Despite the political theater outside, Rogers defended his company's controversial policies in his keynote address at the sixth annual Sustainable Energy Conference here. Rogers quipped about the inflatable power plant that his critics prominently set up in front of the conference center, but he said that coal today provides 50 percent of the nation's electricity and will be burned for years to come as the country gradually transitions to cleaner forms of energy that don't contribute to global warming.

Duke's Cliffside power plant, under construction west of Charlotte in the Blue Ridge foothills, will is expected to operate for at least half a century, providing 800 megawatts of electricity for Duke's customers in the Carolinas. In the meantime, Rogers said, the nation will develop solar, wind, clean coal as well as nuclear power from recycled radioactive waste.

But he warned that it will take time to get there, requiring the same multi-generational patience it took to build the great cathedrals of Europe.

"By 2050, every power plant that we own and operate today will be retired and replaced," Rogers said. "We have the ability -- almost a clean sheet of paper -- to build a whole new generation."

Rogers is perhaps the nation's best-known power company executive, an outspoken proponent of clean energy who at the same time heads the nation's third-biggest user of coal. At the national level Rogers has won plaudits for his visionary rhetoric, but in this state some environmentalists and activists ridicule the celebrity executive as a phony.

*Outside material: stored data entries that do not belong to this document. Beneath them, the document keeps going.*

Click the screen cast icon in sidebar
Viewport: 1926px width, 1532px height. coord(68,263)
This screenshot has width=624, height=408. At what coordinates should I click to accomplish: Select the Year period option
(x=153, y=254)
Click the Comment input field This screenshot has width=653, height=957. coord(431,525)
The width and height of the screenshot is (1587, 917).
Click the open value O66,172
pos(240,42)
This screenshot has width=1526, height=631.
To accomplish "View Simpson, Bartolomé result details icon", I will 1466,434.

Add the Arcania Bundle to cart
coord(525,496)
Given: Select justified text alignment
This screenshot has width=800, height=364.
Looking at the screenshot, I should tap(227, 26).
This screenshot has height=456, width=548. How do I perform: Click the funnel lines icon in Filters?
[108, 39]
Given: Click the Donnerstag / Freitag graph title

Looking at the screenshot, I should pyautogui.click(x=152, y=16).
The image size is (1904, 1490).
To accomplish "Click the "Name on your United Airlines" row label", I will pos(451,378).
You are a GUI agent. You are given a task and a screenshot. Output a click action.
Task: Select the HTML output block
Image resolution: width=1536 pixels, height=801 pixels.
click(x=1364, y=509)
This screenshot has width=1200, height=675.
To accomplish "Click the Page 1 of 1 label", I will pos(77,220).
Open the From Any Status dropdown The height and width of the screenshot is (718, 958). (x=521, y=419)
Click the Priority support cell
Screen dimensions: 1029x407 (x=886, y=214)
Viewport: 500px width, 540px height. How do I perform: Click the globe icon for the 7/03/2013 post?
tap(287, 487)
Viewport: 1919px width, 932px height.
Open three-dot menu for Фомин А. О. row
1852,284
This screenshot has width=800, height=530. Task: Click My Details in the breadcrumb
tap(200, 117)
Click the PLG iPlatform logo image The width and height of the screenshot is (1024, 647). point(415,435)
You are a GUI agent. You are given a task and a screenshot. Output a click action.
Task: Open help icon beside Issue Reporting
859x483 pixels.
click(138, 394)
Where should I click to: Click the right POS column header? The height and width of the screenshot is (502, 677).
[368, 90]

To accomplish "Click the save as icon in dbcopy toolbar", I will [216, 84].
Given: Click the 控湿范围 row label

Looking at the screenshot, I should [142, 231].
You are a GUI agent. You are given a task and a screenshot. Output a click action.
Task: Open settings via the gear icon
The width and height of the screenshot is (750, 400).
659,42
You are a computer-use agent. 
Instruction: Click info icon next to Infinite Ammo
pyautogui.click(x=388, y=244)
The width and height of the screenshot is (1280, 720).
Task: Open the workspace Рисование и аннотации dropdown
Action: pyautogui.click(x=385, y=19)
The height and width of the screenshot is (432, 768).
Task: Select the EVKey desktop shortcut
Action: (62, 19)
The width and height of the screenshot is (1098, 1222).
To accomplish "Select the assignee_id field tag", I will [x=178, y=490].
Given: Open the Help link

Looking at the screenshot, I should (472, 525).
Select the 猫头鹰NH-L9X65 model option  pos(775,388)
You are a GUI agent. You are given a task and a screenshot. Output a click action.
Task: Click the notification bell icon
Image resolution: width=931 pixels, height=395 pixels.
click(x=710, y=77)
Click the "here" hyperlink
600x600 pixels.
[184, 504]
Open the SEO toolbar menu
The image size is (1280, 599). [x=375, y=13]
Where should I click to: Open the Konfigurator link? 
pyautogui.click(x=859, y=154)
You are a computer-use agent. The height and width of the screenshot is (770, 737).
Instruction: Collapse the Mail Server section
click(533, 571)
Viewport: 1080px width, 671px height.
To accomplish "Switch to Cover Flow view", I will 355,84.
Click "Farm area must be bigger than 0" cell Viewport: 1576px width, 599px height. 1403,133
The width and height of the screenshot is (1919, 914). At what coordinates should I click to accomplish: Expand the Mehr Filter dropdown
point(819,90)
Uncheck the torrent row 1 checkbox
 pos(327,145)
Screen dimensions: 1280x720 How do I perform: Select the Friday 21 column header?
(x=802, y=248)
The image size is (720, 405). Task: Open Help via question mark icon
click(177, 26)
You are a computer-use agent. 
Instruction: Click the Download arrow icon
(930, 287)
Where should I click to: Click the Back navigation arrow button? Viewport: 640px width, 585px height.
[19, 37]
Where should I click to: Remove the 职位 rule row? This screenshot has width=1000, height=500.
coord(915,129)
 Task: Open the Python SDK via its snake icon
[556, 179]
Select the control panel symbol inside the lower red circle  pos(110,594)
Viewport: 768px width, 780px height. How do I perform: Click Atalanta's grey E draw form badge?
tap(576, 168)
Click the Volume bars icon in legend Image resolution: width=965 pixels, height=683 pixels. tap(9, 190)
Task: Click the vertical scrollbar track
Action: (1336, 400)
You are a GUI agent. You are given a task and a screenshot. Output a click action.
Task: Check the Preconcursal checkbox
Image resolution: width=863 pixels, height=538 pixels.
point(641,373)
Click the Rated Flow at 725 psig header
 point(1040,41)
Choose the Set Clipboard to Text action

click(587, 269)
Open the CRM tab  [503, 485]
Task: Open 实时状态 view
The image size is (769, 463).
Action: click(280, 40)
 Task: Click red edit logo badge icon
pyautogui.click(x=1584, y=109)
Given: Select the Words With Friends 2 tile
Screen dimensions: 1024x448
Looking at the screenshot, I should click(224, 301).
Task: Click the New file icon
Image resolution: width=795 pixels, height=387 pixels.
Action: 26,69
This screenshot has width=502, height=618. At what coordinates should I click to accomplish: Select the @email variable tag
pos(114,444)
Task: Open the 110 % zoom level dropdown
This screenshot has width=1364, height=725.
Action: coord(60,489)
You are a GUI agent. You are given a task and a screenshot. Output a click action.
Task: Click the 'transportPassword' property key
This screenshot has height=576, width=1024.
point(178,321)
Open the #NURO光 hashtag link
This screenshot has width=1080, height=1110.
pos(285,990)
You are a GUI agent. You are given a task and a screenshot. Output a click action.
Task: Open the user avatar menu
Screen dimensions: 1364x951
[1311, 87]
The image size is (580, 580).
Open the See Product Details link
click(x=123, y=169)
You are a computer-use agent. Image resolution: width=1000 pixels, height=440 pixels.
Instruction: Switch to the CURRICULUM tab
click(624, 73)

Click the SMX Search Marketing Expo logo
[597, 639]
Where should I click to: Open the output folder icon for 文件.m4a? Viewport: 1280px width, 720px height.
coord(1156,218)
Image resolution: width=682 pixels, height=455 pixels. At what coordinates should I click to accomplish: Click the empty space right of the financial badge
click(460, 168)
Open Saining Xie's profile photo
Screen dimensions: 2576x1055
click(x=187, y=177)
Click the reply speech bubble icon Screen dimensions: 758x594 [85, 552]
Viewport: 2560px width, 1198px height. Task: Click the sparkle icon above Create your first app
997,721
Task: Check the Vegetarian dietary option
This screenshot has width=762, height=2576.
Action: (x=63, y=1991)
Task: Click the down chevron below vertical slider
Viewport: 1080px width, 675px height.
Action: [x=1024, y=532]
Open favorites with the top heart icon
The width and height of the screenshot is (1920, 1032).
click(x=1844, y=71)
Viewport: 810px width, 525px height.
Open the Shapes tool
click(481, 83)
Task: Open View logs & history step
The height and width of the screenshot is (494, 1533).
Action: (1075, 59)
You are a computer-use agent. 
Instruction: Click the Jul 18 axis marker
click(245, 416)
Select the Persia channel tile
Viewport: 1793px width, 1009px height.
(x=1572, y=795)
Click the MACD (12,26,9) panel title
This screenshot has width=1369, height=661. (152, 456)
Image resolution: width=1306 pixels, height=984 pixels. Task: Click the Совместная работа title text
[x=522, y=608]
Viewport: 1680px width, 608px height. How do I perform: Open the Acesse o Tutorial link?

Protestors next plan a civil disobedience "action" at the company's headquarters in downtown Charlotte. At Monday's scheduled protest, activists will risk arrest as they up the ante for Rogers to halt construction of the Cliffside plant.

The Sustainable Energy Conference has grown to an annual event attracting legislators, regulators, entrepreneurs, environmentalists, academics and other experts in the fields of energy efficiency, renewables and energy policy. Rogers addressed an audience of more than 900, many of whom are advocates of clean energy solutions and deeply concerned about global warming caused by power plants.

Rogers even took a subtle jab at utility regulators in this state and in South Carolina who recently rejected Duke's proposal to promote energy efficiency in the home. Regulators said Duke's proposal would cost customers too much and asked Duke to revise the proposal.

"Today we get paid for producing another megawatt of generation, for building more power plants," Rogers said. "What we need is a regulatory model that incents us to invest in energy efficiency."

After Rogers' remarks, activists outside resumed their protest, read statements and denounced Rogers for his stance.

"We don't have cathedral time," said John Deans, a field organizer for Greenpeace. "The environmental community is appalled Jim Rogers is trying to put himself forward as a hero, but his plans will not come even close to helping to solve the crisis his grandchildren will inherit.